The US government on Tuesday announced the disruption of the notorious BlackCat ransomware-as-a-service operation and released a decryption tool to help organizations recover hijacked data.
The Justice Department said the disruption of BlackCat, also called ALPHV or Noberus, included website takedowns and a new FBI decryption tool to help hundreds of organizations retrieve and restore data.
The agency said the FBI decryptor has been used by dozens of victims in the United States and internationally, saving ransom demands totaling approximately $68 million.

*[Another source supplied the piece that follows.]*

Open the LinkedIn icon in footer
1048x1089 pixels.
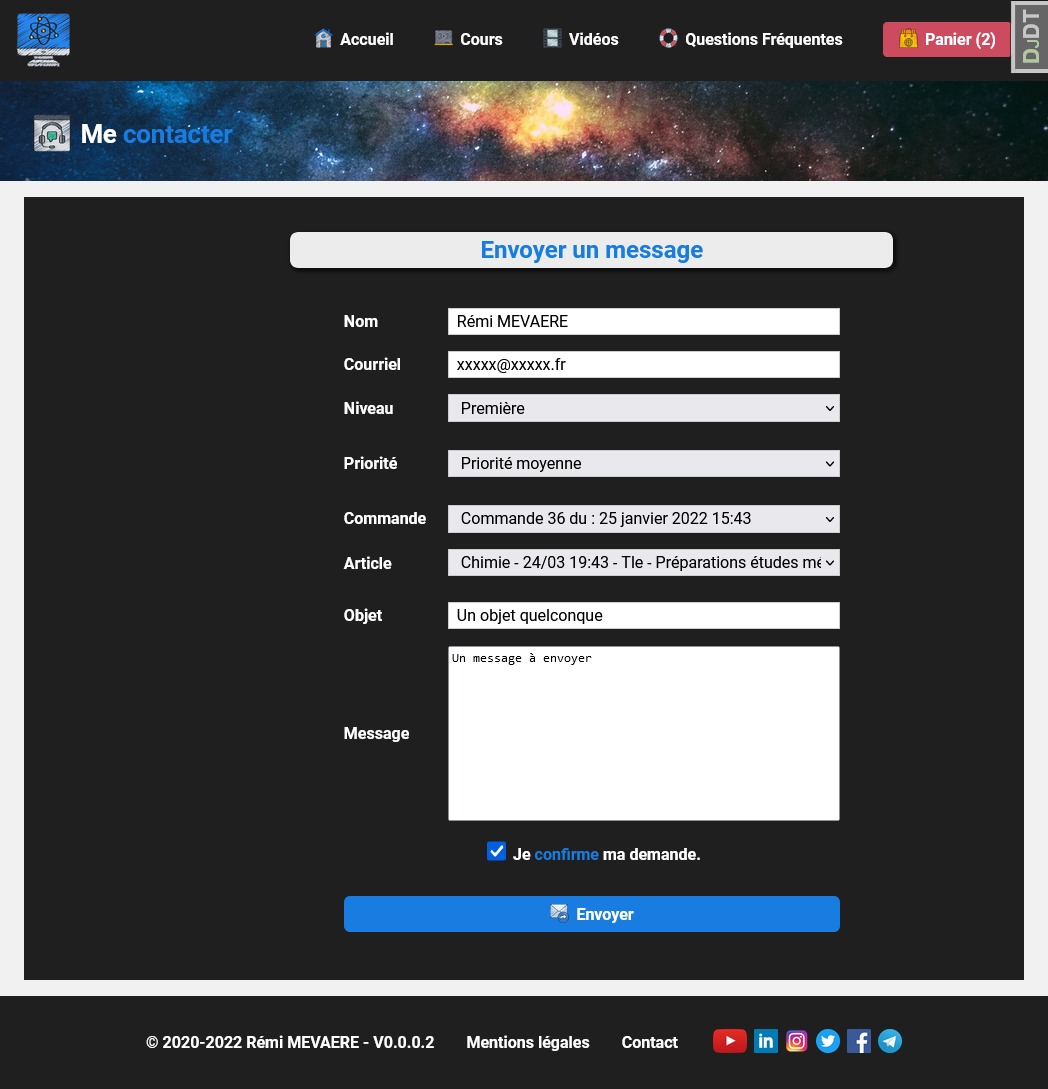[765, 1041]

“With a decryption tool provided by the FBI to hundreds of ransomware victims worldwide, businesses and schools were able to reopen, and health care and emergency services were able to come back online. We will continue to prioritize disruptions and place victims at the center of our strategy to dismantle the ecosystem fueling cybercrime,” the agency said.
According to a search warrant unsealed today in the Southern District of Florida, law enforcement officials infiltrated the group for several months and used confidential informants to peek at the inner workings of the operation and seized several websites that the group operated.
Over the past 18 months, the agency said BlackCat/ALPHV has emerged as the second most prolific ransomware-as-a-service variant in the world based on the hundreds of millions of dollars in ransoms paid by victims around the world.
The Justice Department said the BlackCat gang hacked into computer networks across the United States and worldwide, including at US critical infrastructure installations.
Victims include government facilities, emergency services, defense industrial base companies, critical manufacturing, and healthcare and public health facilities – as well as other corporations, government entities, and schools.
The government documented how BlackCat actors used affiliates to exfiltrate or steal sensitive data, then demanding ransom payments in exchange for decrypting the victim’s system and not publishing the stolen data.
“BlackCat actors attempt to target the most sensitive data in a victim’s system to increase the pressure to pay,” the Justice Department said, noting that the gangs use leak sites on darkweb sites to publicize their attacks.
Earlier this month, the dedicated Tor-based leak website affiliated with BlackCat disappeared from view in what was believed to be a law enforcement operation.